+++ Materials provided +++

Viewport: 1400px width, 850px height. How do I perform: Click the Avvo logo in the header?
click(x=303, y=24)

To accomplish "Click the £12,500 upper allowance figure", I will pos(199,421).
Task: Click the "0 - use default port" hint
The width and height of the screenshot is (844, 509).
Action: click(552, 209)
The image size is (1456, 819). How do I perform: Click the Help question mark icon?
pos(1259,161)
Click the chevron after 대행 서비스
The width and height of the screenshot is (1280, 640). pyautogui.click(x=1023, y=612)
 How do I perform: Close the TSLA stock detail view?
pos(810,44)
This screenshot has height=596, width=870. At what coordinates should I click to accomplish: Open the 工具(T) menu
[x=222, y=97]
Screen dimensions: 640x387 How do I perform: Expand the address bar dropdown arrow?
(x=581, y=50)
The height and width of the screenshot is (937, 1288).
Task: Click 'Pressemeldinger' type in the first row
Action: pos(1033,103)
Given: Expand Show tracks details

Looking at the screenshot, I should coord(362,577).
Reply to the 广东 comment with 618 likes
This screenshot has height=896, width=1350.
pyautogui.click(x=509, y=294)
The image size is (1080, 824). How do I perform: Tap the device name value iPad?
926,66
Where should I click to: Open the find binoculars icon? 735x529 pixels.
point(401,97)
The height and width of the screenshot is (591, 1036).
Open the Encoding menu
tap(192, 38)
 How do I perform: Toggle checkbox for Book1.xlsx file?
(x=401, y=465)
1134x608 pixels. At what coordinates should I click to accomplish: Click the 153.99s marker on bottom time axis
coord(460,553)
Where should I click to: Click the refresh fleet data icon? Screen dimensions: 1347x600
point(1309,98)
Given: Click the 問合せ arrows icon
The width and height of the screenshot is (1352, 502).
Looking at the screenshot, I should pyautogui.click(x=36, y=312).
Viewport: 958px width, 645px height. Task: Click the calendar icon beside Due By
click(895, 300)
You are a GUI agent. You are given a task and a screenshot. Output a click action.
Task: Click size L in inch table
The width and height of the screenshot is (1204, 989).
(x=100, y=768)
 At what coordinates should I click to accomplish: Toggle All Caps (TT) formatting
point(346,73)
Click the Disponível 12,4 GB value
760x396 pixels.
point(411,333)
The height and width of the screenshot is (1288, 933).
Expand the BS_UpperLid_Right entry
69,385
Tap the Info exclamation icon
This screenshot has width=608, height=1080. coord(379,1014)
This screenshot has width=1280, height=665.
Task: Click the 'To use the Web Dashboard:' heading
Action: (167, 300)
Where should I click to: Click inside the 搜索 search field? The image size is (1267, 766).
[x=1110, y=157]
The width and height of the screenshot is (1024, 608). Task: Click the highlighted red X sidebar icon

+++

#### About this exercise
The answer should consist of the full listing, repeated exactly.

#### Output below
Viewport: 1400px width, 850px height. How do I perform: Click the Avvo logo in the header?
click(x=303, y=24)

To accomplish "Click the £12,500 upper allowance figure", I will pos(199,421).
Task: Click the "0 - use default port" hint
The width and height of the screenshot is (844, 509).
Action: click(552, 209)
The image size is (1456, 819). How do I perform: Click the Help question mark icon?
pos(1259,161)
Click the chevron after 대행 서비스
The width and height of the screenshot is (1280, 640). pyautogui.click(x=1023, y=612)
 How do I perform: Close the TSLA stock detail view?
pos(810,44)
This screenshot has height=596, width=870. At what coordinates should I click to accomplish: Open the 工具(T) menu
[x=222, y=97]
Screen dimensions: 640x387 How do I perform: Expand the address bar dropdown arrow?
(x=581, y=50)
The height and width of the screenshot is (937, 1288).
Task: Click 'Pressemeldinger' type in the first row
Action: pos(1033,103)
Given: Expand Show tracks details

Looking at the screenshot, I should coord(362,577).
Reply to the 广东 comment with 618 likes
This screenshot has height=896, width=1350.
pyautogui.click(x=509, y=294)
The image size is (1080, 824). How do I perform: Tap the device name value iPad?
926,66
Where should I click to: Open the find binoculars icon? 735x529 pixels.
point(401,97)
The height and width of the screenshot is (591, 1036).
Open the Encoding menu
tap(192, 38)
 How do I perform: Toggle checkbox for Book1.xlsx file?
(x=401, y=465)
1134x608 pixels. At what coordinates should I click to accomplish: Click the 153.99s marker on bottom time axis
coord(460,553)
Where should I click to: Click the refresh fleet data icon? Screen dimensions: 1347x600
point(1309,98)
Given: Click the 問合せ arrows icon
The width and height of the screenshot is (1352, 502).
Looking at the screenshot, I should pyautogui.click(x=36, y=312).
Viewport: 958px width, 645px height. Task: Click the calendar icon beside Due By
click(895, 300)
You are a GUI agent. You are given a task and a screenshot. Output a click action.
Task: Click size L in inch table
The width and height of the screenshot is (1204, 989).
(x=100, y=768)
 At what coordinates should I click to accomplish: Toggle All Caps (TT) formatting
point(346,73)
Click the Disponível 12,4 GB value
760x396 pixels.
point(411,333)
The height and width of the screenshot is (1288, 933).
Expand the BS_UpperLid_Right entry
69,385
Tap the Info exclamation icon
This screenshot has width=608, height=1080. coord(379,1014)
This screenshot has width=1280, height=665.
Task: Click the 'To use the Web Dashboard:' heading
Action: (167, 300)
Where should I click to: Click inside the 搜索 search field? The image size is (1267, 766).
[x=1110, y=157]
The width and height of the screenshot is (1024, 608). Task: Click the highlighted red X sidebar icon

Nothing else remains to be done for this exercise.